-- Opening Marker --
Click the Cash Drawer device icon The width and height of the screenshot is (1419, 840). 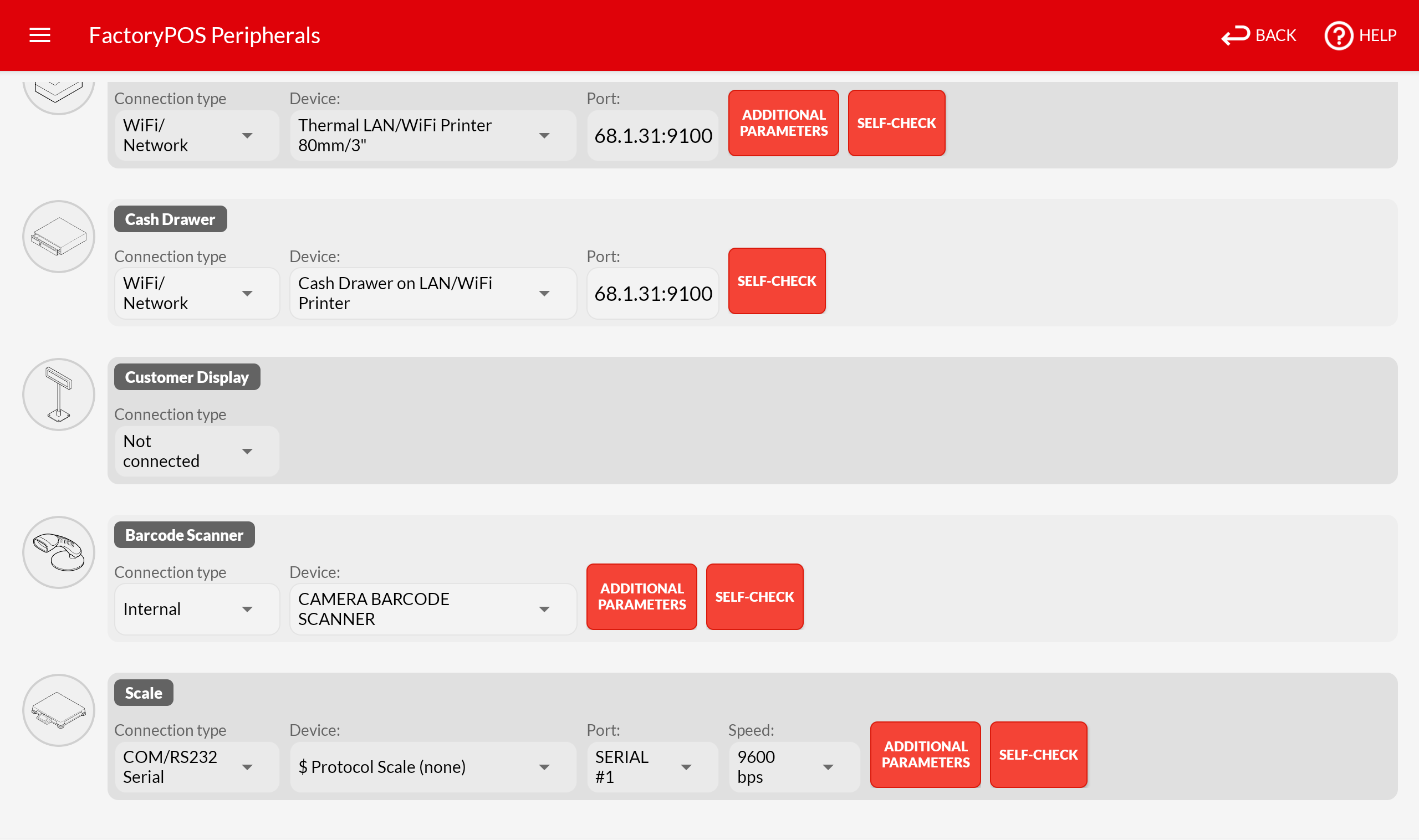(58, 237)
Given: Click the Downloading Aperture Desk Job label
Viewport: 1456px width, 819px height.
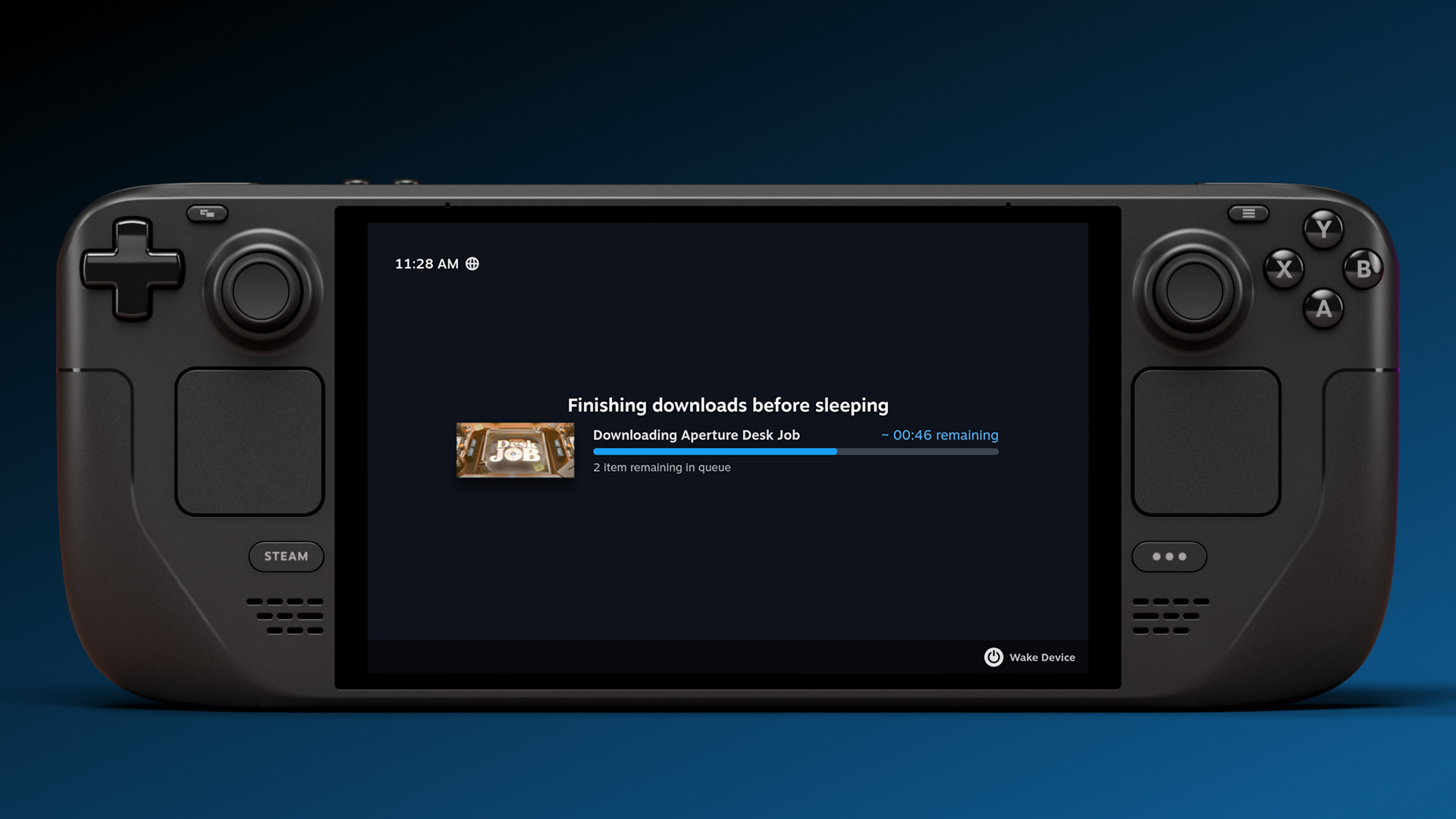Looking at the screenshot, I should pyautogui.click(x=696, y=435).

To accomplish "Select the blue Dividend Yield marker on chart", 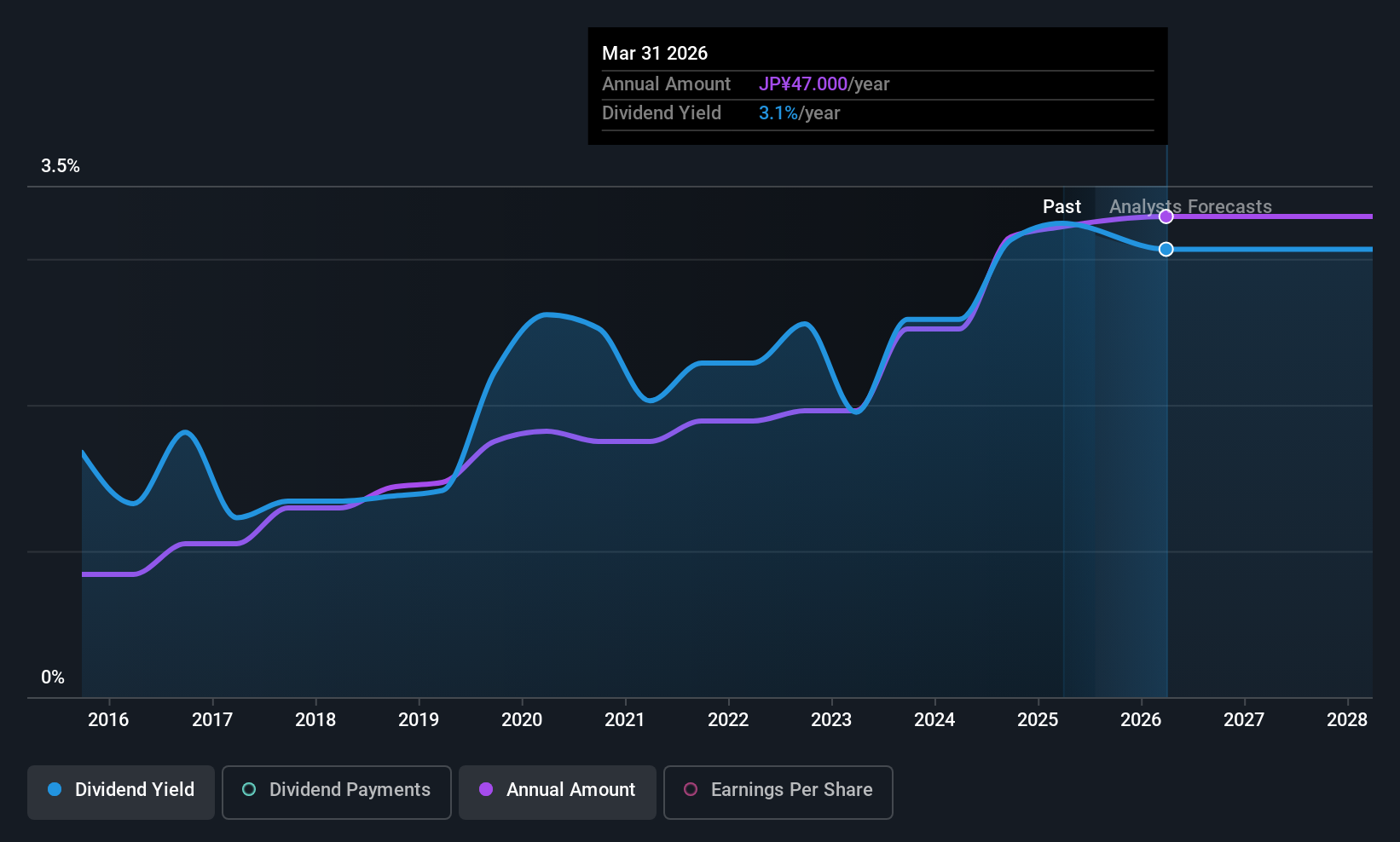I will (x=1166, y=249).
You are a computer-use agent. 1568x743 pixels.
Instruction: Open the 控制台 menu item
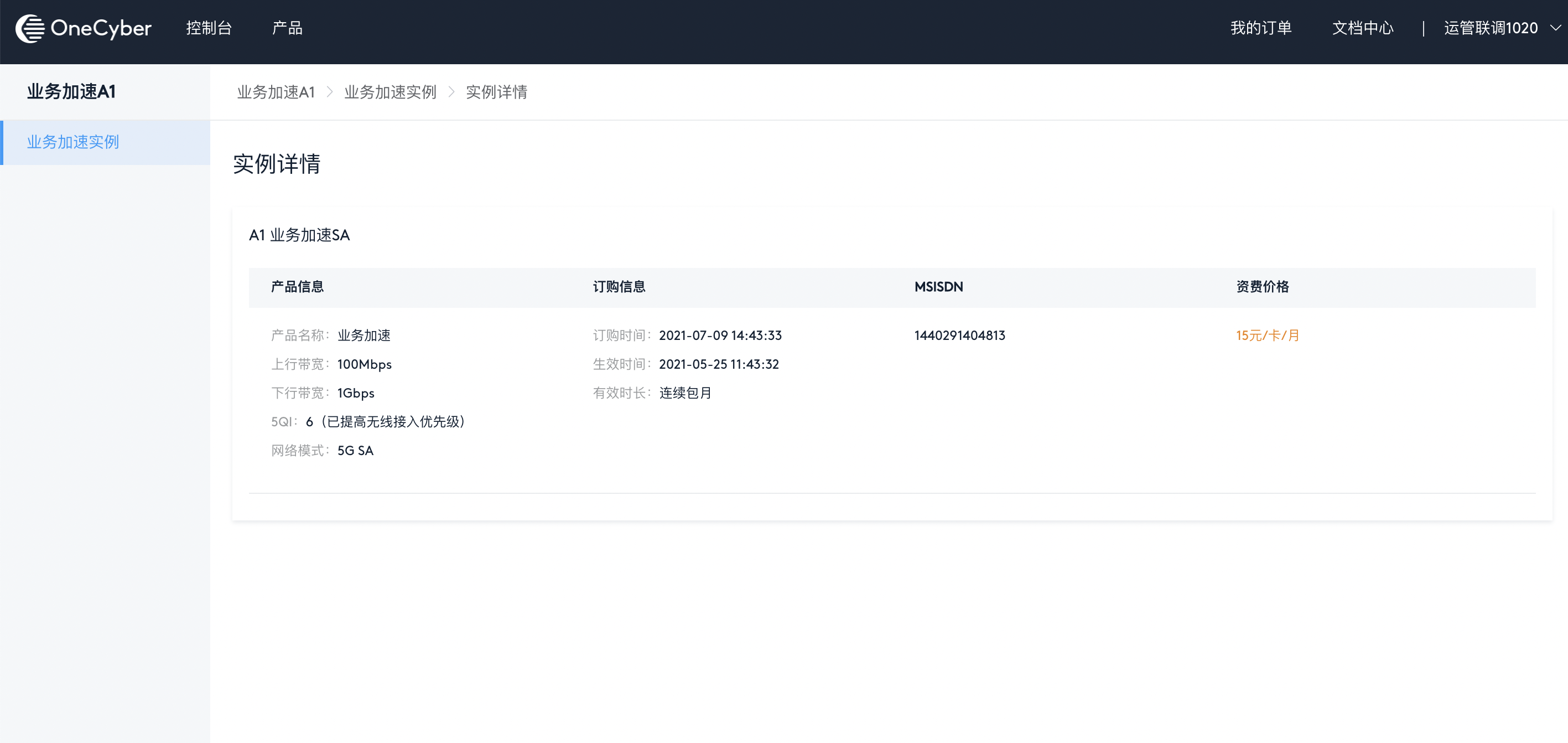209,28
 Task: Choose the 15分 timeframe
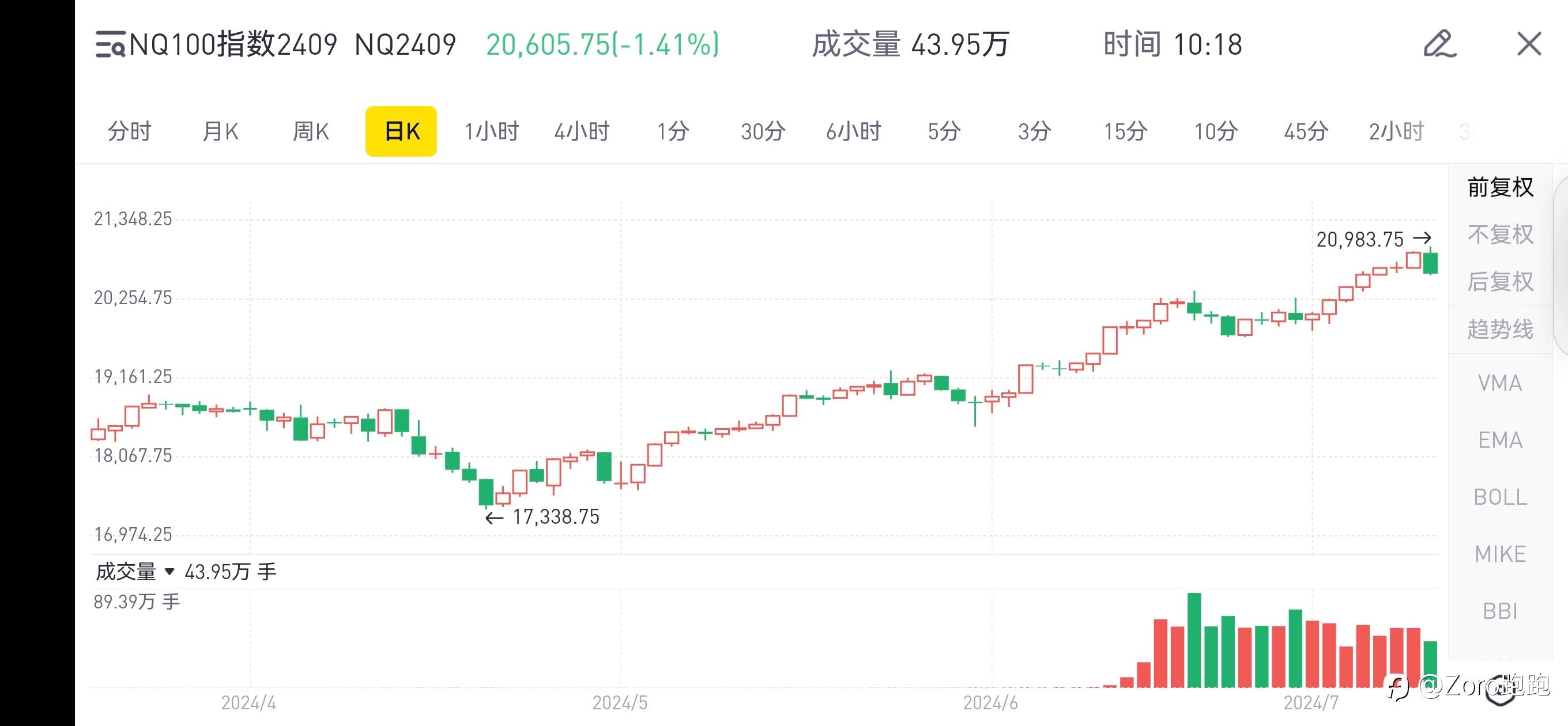click(x=1125, y=131)
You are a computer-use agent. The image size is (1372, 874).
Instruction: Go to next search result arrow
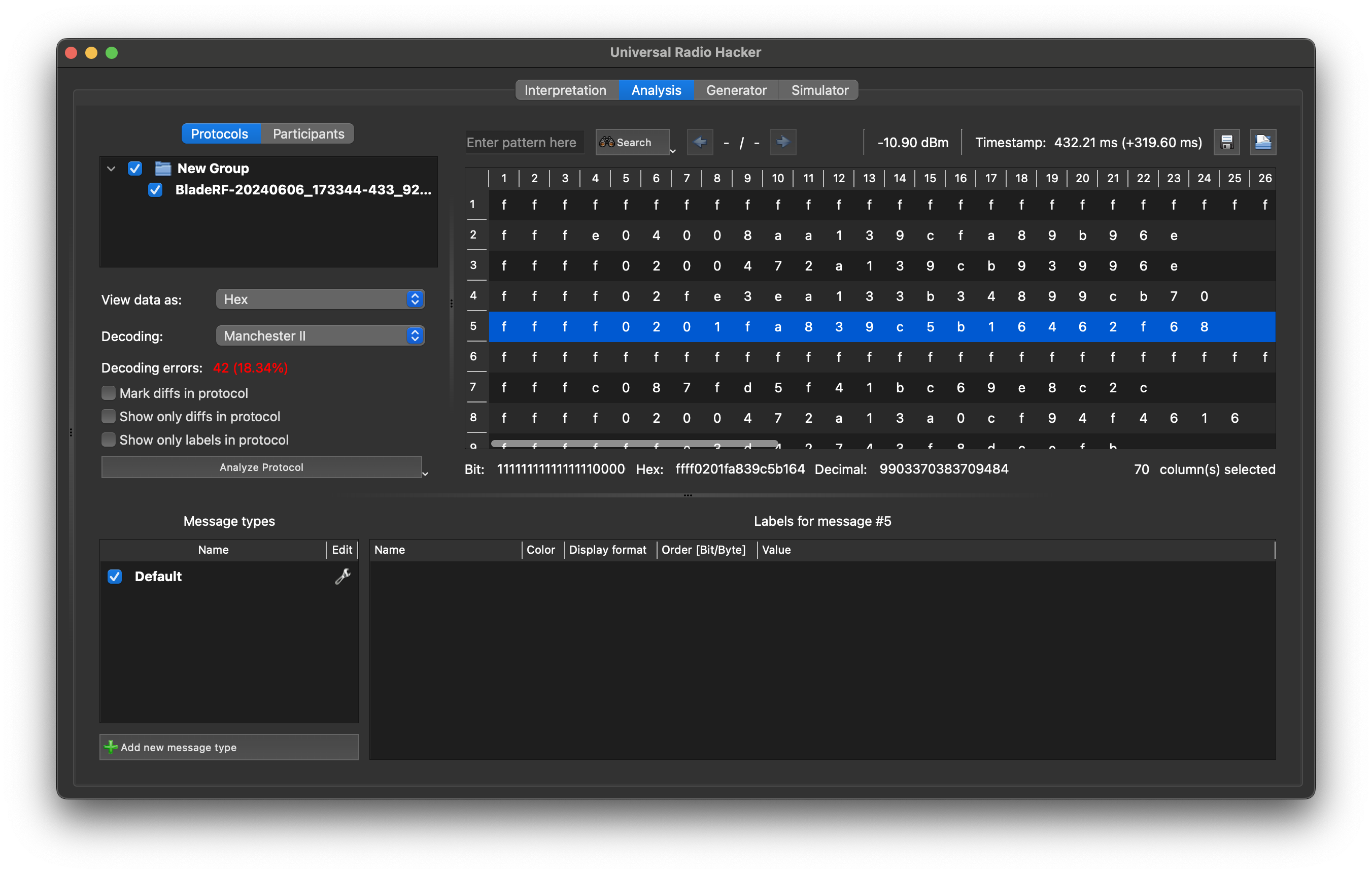783,142
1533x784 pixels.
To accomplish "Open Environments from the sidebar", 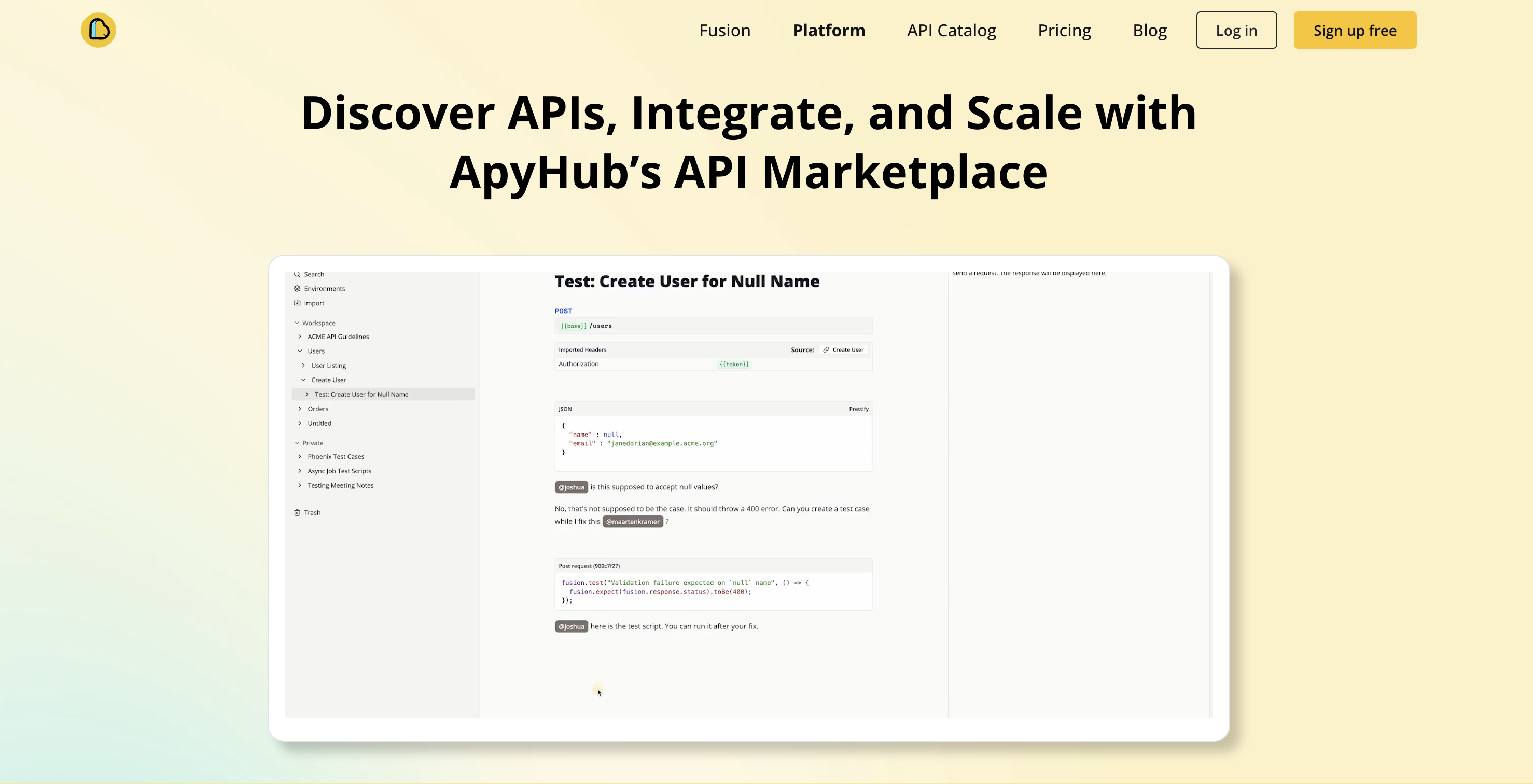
-- Closing Marker --
* What needs to be done
Using the records above, work out how many lines hold the string "computer"; answer with that number alone.

* Answer to this problem
2